Exercise prompt. Please return the entries verbatim, starting at the line that contains "The height and width of the screenshot is (700, 2576). Find" and ending at the end of the entries, with the pictures left out.

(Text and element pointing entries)
◇ ◇ ◇ ◇ ◇ ◇ ◇
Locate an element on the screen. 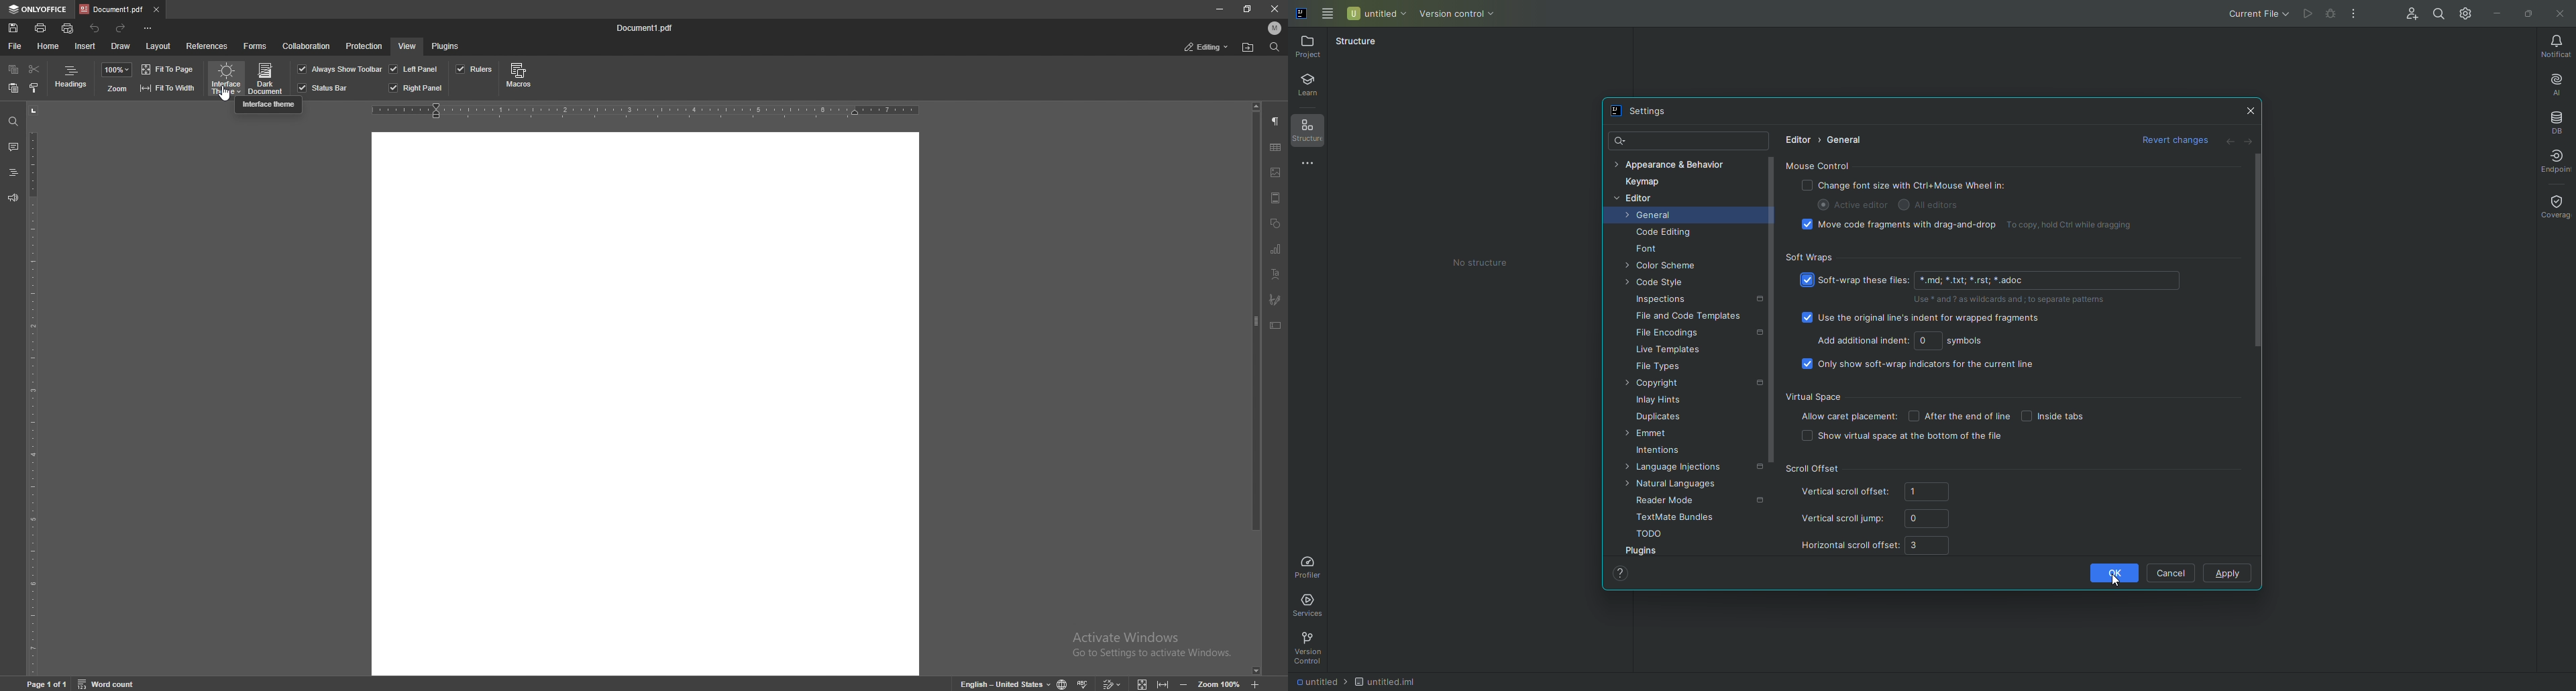 The height and width of the screenshot is (700, 2576). vertical scale is located at coordinates (33, 389).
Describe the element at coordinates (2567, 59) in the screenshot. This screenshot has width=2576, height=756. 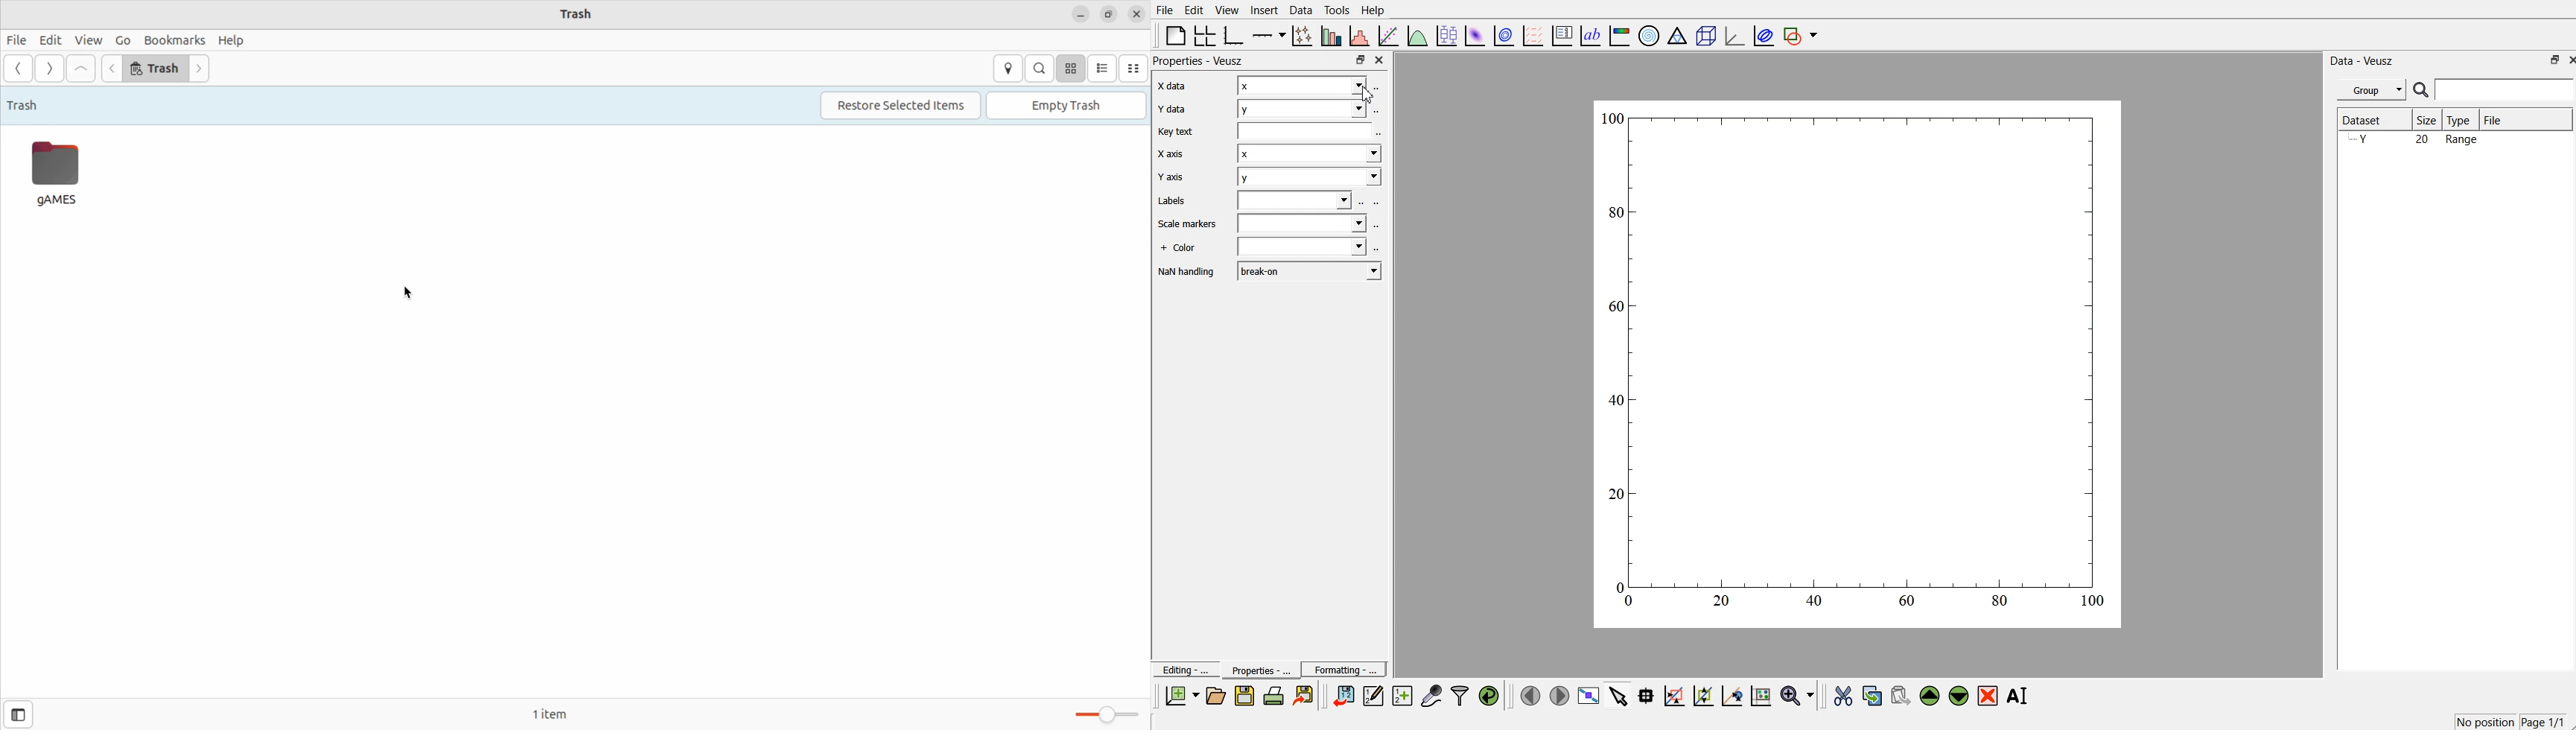
I see `Close` at that location.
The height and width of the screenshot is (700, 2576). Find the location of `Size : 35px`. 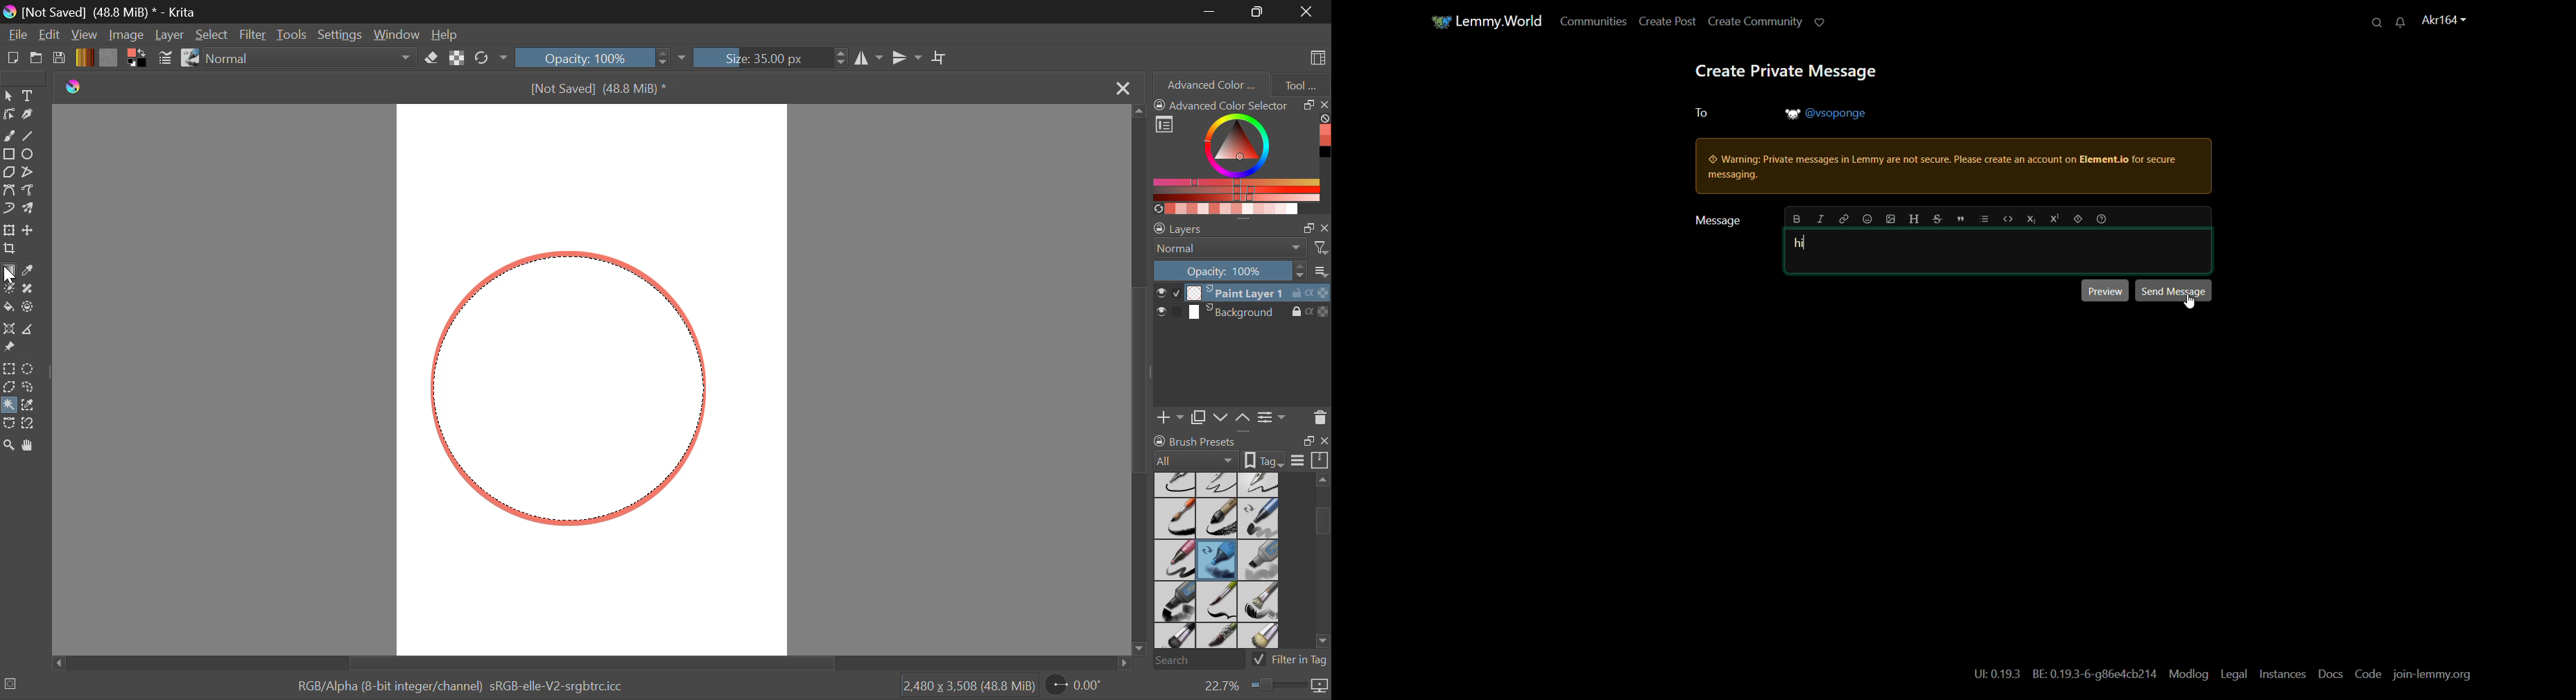

Size : 35px is located at coordinates (770, 58).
◇ ◇ ◇ ◇ ◇ ◇ ◇
Answer to this task.
The height and width of the screenshot is (700, 2576). Find the location of `Size : 35px`. 

Size : 35px is located at coordinates (770, 58).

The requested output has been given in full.